● **Saved data entries**
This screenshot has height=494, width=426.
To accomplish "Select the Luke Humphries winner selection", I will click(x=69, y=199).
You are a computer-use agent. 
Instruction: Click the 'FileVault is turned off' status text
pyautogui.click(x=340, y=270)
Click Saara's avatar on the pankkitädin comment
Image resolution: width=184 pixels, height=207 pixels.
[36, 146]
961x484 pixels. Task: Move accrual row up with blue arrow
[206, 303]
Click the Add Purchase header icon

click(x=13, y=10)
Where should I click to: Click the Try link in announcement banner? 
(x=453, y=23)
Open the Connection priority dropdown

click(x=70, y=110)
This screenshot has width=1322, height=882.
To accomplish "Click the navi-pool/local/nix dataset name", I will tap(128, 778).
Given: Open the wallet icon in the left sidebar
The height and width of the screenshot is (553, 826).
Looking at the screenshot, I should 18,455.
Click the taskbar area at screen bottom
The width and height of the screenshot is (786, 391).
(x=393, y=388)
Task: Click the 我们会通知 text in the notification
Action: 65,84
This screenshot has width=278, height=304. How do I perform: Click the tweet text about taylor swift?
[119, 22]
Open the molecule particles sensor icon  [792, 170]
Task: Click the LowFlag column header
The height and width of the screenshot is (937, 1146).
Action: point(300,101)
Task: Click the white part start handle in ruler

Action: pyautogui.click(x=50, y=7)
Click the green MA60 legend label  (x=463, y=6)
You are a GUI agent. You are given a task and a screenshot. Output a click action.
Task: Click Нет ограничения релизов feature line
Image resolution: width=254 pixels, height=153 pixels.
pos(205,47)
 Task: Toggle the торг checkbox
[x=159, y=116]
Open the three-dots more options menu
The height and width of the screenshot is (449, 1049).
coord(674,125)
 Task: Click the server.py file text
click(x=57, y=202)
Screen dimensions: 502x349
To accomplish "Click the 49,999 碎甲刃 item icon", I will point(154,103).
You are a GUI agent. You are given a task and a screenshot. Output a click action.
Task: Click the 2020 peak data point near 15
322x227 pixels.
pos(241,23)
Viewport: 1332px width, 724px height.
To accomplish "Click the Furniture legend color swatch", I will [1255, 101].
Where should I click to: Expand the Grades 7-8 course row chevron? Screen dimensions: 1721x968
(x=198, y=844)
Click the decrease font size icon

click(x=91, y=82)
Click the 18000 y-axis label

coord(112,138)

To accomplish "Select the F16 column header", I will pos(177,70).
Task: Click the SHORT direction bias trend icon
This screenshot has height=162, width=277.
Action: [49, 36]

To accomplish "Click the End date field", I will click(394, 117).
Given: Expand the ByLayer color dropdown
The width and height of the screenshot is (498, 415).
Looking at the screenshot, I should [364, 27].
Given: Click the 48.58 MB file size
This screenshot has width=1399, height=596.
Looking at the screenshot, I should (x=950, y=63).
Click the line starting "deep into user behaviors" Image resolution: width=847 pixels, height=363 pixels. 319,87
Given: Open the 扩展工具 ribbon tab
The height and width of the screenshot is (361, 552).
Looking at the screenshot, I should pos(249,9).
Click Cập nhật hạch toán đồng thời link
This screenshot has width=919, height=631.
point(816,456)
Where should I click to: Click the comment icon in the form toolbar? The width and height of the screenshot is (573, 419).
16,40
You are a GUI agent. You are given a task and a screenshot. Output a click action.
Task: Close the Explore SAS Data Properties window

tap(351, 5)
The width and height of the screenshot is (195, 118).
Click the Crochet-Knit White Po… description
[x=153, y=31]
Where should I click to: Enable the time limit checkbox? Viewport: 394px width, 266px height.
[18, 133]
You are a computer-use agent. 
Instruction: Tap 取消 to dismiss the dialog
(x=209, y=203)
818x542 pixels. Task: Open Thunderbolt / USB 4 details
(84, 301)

● **Activity**
Return every record above exactly as written.

● **Response to the task**
This screenshot has height=494, width=426.
To accomplish "Select the Luke Humphries winner selection", I will click(x=69, y=199).
You are a computer-use agent. 
Instruction: Click the 'FileVault is turned off' status text
pyautogui.click(x=340, y=270)
Click Saara's avatar on the pankkitädin comment
Image resolution: width=184 pixels, height=207 pixels.
[36, 146]
961x484 pixels. Task: Move accrual row up with blue arrow
[206, 303]
Click the Add Purchase header icon

click(x=13, y=10)
Where should I click to: Click the Try link in announcement banner? 
(x=453, y=23)
Open the Connection priority dropdown

click(x=70, y=110)
This screenshot has width=1322, height=882.
To accomplish "Click the navi-pool/local/nix dataset name", I will tap(128, 778).
Given: Open the wallet icon in the left sidebar
The height and width of the screenshot is (553, 826).
Looking at the screenshot, I should 18,455.
Click the taskbar area at screen bottom
The width and height of the screenshot is (786, 391).
(x=393, y=388)
Task: Click the 我们会通知 text in the notification
Action: 65,84
This screenshot has width=278, height=304. How do I perform: Click the tweet text about taylor swift?
[119, 22]
Open the molecule particles sensor icon  [792, 170]
Task: Click the LowFlag column header
The height and width of the screenshot is (937, 1146).
Action: point(300,101)
Task: Click the white part start handle in ruler

Action: pyautogui.click(x=50, y=7)
Click the green MA60 legend label  (x=463, y=6)
You are a GUI agent. You are given a task and a screenshot. Output a click action.
Task: Click Нет ограничения релизов feature line
Image resolution: width=254 pixels, height=153 pixels.
pos(205,47)
 Task: Toggle the торг checkbox
[x=159, y=116]
Open the three-dots more options menu
The height and width of the screenshot is (449, 1049).
coord(674,125)
 Task: Click the server.py file text
click(x=57, y=202)
Screen dimensions: 502x349
To accomplish "Click the 49,999 碎甲刃 item icon", I will point(154,103).
You are a GUI agent. You are given a task and a screenshot. Output a click action.
Task: Click the 2020 peak data point near 15
322x227 pixels.
pos(241,23)
Viewport: 1332px width, 724px height.
To accomplish "Click the Furniture legend color swatch", I will [1255, 101].
Where should I click to: Expand the Grades 7-8 course row chevron? Screen dimensions: 1721x968
(x=198, y=844)
Click the decrease font size icon

click(x=91, y=82)
Click the 18000 y-axis label

coord(112,138)

To accomplish "Select the F16 column header", I will pos(177,70).
Task: Click the SHORT direction bias trend icon
This screenshot has height=162, width=277.
Action: [49, 36]

To accomplish "Click the End date field", I will click(394, 117).
Given: Expand the ByLayer color dropdown
The width and height of the screenshot is (498, 415).
Looking at the screenshot, I should [364, 27].
Given: Click the 48.58 MB file size
This screenshot has width=1399, height=596.
Looking at the screenshot, I should (x=950, y=63).
Click the line starting "deep into user behaviors" Image resolution: width=847 pixels, height=363 pixels. 319,87
Given: Open the 扩展工具 ribbon tab
The height and width of the screenshot is (361, 552).
Looking at the screenshot, I should pos(249,9).
Click Cập nhật hạch toán đồng thời link
This screenshot has width=919, height=631.
point(816,456)
Where should I click to: Click the comment icon in the form toolbar? The width and height of the screenshot is (573, 419).
16,40
You are a GUI agent. You are given a task and a screenshot. Output a click action.
Task: Close the Explore SAS Data Properties window

tap(351, 5)
The width and height of the screenshot is (195, 118).
Click the Crochet-Knit White Po… description
[x=153, y=31]
Where should I click to: Enable the time limit checkbox? Viewport: 394px width, 266px height.
[18, 133]
You are a computer-use agent. 
Instruction: Tap 取消 to dismiss the dialog
(x=209, y=203)
818x542 pixels. Task: Open Thunderbolt / USB 4 details
(84, 301)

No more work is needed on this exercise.